The Award Experience
Author note: I rarely write self-referentially but I am making any exception here to share a process I went through in the last couple of weeks.]
In mid-May I was informed that my most recent book – The Great Growing Up – was the winner of the 2013 Next Generation Indie Book Award for Current Events/Social Change, one of sixty award categories. The awards would be given out at a gala at The Harvard Club in New York City. Surprised and tickled upon this news, I immediately asked a friend in New Jersey if he would accept the award in my place since I had plans in San Francisco surrounding the night of the awards and I didn’t want to fly in just for the awards and out the next morning. They offered some stickers to put on the cover of the book proclaiming this acknowledgment which I ordered and I started getting used to the idea that my book had earned this honor.
The very next day I was informed that the book was now the 2013 Grand Prize Winner for Non-Fiction! Now I was really surprised! I was still getting used to the first award when news of the more prestigious one landed, catching me off-guard and not quite sure how to respond.
Friends started insisting I should change my plans and go to New York and, after much cajoling and good-natured support on their part, I changed my plans and booked the trip. Then I started looking at my reluctance to change my plans and forgo accepting the award in person. One of my reasons had been that my plans here at home involved a number of people and changing plans would inconvenience many people. I was scheduled for a half day of various pre-op medical appointments followed three days later by cataract surgery. Due to the encouragement I received from friends I contacted one of the medical team and asked how difficult it would be to postpone all my appointments. And here is where it got really funny….he said, “Go on. Accept the award! We can reschedule the surgery.” So even my medical team was saying “go”… why had I been resisting going back?

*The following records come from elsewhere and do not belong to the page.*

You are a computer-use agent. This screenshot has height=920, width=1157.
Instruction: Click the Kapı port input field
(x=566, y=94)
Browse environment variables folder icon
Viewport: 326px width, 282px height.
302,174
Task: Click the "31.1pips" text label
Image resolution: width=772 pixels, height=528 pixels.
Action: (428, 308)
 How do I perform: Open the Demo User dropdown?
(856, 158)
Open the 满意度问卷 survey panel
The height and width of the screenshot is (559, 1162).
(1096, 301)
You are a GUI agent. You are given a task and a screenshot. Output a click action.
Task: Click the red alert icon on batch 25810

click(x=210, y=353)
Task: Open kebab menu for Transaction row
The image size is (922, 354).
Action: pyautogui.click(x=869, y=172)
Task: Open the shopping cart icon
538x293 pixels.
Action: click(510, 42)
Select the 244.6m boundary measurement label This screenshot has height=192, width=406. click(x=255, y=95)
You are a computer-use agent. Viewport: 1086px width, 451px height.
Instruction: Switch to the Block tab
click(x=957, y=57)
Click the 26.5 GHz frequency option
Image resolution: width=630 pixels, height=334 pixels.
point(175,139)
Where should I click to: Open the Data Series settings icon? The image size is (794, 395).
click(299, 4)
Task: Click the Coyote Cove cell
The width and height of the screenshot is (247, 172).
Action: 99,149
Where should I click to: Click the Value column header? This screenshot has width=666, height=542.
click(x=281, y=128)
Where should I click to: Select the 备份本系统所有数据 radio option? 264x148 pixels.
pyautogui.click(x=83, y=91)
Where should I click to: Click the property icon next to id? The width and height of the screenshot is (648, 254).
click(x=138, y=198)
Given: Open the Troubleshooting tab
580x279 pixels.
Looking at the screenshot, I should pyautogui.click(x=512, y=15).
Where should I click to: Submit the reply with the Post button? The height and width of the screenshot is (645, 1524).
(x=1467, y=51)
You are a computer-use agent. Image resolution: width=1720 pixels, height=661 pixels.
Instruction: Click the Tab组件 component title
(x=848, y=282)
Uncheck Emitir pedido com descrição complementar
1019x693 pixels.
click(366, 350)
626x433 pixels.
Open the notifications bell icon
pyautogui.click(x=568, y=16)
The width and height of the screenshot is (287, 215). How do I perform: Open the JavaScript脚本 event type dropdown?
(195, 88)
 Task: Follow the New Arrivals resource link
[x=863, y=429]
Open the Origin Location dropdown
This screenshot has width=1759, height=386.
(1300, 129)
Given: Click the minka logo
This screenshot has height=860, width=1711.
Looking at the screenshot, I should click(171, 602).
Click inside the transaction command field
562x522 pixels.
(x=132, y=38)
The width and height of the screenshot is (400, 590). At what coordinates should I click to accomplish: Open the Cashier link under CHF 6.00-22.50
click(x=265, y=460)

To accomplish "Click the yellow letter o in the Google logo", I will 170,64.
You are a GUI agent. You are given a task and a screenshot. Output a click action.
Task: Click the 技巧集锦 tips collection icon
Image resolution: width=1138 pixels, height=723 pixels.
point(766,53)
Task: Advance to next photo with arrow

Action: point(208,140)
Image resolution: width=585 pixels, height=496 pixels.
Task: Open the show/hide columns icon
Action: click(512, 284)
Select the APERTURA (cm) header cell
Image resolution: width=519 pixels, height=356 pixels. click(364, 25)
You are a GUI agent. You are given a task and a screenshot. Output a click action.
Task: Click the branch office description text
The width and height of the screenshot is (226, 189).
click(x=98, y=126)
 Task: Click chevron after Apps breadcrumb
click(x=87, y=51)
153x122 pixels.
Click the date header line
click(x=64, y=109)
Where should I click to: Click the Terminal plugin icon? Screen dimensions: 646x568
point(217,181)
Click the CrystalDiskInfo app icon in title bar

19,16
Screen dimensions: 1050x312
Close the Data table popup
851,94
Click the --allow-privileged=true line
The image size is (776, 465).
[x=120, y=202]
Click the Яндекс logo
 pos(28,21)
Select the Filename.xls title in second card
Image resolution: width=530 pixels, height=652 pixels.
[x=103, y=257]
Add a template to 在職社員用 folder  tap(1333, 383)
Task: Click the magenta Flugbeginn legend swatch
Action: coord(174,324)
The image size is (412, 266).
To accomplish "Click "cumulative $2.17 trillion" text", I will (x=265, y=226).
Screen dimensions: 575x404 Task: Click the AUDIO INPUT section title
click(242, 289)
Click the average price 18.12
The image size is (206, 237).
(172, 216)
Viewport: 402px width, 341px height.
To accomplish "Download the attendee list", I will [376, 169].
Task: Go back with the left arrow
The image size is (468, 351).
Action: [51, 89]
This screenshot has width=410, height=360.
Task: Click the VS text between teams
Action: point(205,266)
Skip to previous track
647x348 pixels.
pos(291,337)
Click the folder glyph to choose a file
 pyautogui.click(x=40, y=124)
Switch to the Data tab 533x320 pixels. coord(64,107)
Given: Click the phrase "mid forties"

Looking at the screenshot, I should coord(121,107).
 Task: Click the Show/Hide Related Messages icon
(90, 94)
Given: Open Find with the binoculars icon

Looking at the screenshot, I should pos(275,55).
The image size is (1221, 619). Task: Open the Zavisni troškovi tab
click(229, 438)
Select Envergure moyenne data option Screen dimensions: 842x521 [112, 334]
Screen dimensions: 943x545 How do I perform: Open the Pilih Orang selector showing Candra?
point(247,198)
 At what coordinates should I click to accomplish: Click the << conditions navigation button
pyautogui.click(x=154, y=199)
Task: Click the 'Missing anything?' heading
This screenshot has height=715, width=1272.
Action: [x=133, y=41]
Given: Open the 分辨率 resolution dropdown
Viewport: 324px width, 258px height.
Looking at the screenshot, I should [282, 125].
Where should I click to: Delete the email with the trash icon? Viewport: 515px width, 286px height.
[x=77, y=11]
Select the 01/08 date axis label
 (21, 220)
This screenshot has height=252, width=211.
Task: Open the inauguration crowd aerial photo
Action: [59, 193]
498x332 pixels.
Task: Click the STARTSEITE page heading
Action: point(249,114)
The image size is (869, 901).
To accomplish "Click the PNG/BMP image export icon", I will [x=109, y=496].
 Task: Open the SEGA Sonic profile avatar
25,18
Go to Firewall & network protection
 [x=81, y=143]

Now, I let it sink in; 25 judges who I do not know selected my book from among sixty categories of independently published books for this grand prize.
So, I went to New York, accepted the award (yes, I got a trophy!), enjoyed the pomp and hoopla in the Big Apple and enjoyed time with my friends who had previously agreed to accept the award for me and with whom I stayed for three days before returning to the West Coast. I enjoyed the acknowledgement thoroughly and had a lovely time of it.